The GST property tool topics include residential premises, commercial premises and vacant land. The tool also carries information on claiming GST credits, margin scheme eligibility, and GST-free supplies of real property.

Editor: While we appreciate the ATO's initiative, we recommend clients consult with our office before taking any action that may affect their taxes.

Education tax refund data matching

The Tax Office has advised that Centrelink will provide it with approximately 2 million names and addresses of taxpayers who claimed Family Tax Benefit Part A for the 2009, 2010 and 2011 financial years.

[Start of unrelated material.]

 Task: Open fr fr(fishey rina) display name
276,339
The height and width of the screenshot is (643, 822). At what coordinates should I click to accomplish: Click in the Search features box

These will be electronically matched with certain sections of ATO data holdings to identify non-compliance with taxation obligations in relation to the education tax refund.

CPI – September quarter 2011

The CPI indexation factor for the September 2011 quarter is 179.4 (an increase of 1.1 from the June 2011 quarter of 178.3).

Please Note: Many of the comments in this publication are general in nature and anyone intending to apply the information to practical circumstances should seek professional advice to independently verify their interpretation and the information's applicability to their particular circumstances.